Dans l’œuvre : le secret gravé d’Arnaldo Pomodoro
🇫🇷 Dans l’œuvre : le secret gravé d’Arnaldo Pomodoro
Il y a des artistes qui ajoutent, et d’autres qui retirent. Arnaldo Pomodoro faisait les deux : il construisait des mondes et les brisait, laissant entrevoir ce que cache la matière.
Son nom évoque l’or du bronze, la coupe nette qui traverse la surface, la forme géométrique qui s’ouvre comme si elle contenait un secret. Mais Pomodoro ne cherchait pas l’énigme : il cherchait la vérité. Celle qui se dissimule sous le vernis des choses, au-delà des apparences polies du temps.

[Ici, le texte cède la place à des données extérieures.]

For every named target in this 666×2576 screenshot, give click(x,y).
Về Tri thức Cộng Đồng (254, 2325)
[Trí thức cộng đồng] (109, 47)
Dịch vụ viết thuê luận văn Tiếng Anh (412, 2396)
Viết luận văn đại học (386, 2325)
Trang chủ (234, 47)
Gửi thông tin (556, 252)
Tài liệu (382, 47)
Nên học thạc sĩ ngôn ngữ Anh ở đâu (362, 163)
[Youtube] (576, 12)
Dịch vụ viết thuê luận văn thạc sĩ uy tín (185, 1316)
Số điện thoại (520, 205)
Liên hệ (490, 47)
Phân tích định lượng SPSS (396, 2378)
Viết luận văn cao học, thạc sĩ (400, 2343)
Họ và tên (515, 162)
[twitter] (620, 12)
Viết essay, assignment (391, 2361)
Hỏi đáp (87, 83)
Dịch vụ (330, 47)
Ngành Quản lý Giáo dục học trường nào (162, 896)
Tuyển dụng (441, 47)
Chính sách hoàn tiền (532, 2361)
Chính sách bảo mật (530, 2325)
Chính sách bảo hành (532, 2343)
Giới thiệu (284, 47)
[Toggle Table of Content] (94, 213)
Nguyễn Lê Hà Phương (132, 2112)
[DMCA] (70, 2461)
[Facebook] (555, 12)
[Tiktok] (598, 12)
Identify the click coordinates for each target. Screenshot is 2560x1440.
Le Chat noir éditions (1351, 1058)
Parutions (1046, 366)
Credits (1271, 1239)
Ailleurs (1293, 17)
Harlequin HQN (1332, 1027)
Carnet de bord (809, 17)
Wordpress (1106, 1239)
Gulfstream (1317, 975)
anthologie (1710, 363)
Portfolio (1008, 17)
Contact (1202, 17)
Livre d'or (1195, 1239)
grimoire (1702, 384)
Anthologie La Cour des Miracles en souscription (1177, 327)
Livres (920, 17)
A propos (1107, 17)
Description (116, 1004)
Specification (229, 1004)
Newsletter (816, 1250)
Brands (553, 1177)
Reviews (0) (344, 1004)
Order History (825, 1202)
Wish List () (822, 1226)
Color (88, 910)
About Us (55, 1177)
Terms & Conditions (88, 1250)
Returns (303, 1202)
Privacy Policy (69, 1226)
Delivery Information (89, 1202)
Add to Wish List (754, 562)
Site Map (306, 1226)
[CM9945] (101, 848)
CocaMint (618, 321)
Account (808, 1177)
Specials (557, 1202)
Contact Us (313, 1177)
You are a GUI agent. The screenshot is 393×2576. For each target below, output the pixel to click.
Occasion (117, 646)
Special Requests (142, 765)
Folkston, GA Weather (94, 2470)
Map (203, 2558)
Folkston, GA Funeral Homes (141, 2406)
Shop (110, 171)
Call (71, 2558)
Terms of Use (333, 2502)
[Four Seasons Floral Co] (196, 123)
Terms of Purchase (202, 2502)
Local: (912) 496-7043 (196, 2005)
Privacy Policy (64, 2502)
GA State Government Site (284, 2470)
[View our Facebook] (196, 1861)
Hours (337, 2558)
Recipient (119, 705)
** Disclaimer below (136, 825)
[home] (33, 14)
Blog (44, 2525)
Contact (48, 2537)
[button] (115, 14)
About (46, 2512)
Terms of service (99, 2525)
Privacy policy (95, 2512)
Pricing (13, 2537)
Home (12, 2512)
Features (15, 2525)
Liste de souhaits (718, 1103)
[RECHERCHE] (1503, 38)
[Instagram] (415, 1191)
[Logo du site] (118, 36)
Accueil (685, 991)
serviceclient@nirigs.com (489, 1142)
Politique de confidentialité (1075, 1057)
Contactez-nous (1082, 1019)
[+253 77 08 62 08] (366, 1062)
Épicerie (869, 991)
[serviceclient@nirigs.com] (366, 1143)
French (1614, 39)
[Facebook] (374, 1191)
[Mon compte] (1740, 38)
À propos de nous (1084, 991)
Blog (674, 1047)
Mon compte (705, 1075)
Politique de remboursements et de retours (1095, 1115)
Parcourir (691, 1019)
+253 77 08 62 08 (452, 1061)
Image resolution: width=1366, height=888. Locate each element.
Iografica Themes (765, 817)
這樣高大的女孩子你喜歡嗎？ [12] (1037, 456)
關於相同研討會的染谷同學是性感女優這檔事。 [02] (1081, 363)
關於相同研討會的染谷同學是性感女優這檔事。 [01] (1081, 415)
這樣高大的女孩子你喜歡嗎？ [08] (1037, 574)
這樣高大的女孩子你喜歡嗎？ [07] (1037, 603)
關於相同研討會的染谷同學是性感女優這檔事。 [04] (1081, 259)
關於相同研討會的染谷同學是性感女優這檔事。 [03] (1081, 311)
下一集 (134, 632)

Né au cœur de la Romagne rurale, dans une Italie encore floue, Pomodoro grandit entre artisanat et imagination. Il se tourne vers l’art en autodidacte, en commençant par la joaillerie, avant de tomber amoureux de la sculpture comme langage total. Son geste artistique n’était jamais décoratif : c’était une blessure ouverte dans le silence.
Couper pour comprendre
Ses célèbres sphères ne représentent pas des mondes parfaits. Ce sont des coquilles fendues, des coffres mécaniques, des métaphores de notre époque. Leur surface lisse s’ouvre, révélant un intérieur qui semble vivant — parfois fragile, parfois menaçant. Ce ne sont pas de simples sculptures, mais des anatomies du monde, qui dissèquent l’ordre apparent pour montrer que même l’harmonie a besoin de brisure pour exister.
Avec la force tranquille d’un maître, Pomodoro sculptait le métal comme on écrit. Ses entailles parlent. Chaque œuvre est un texte tridimensionnel, à lire avec les yeux et à comprendre avec le corps.
L’art comme territoire
Ses œuvres n’ont jamais été faites pour rester enfermées dans un musée. Elles respirent à l’extérieur, dans les lieux de passage, de mouvement, de vie. Ses colonnes, ses disques, ses formes monumentales semblent des architectures d’un futur ancien, venues sur Terre pour nous faire réfléchir.
Pomodoro n’a jamais craint la monumentalité, mais il l’a rendue intime, humaine, lisible. Pas étonnant que beaucoup de ses créations vivent aujourd’hui dans les espaces publics, parmi les gens, sous la lumière du soleil — là où l’art respire avec le monde.
Au-delà de l’artiste
Au fil des années, il a fondé un lieu — non seulement physique, mais aussi idéel — pour préserver et transmettre sa pensée : un espace où la sculpture devient dialogue, éducation, provocation culturelle. Pomodoro a toujours cru que l’art devait servir, pas seulement orner.
Et maintenant que sa main s’est arrêtée, ses œuvres continuent de parler. Elles ne demandent pas à être comprises : elles demandent à être ressenties, approchées, regardées au-delà de la surface. Elles nous demandent, en somme, d’être curieux. Comme il l’a été, jusqu’à son dernier souffle.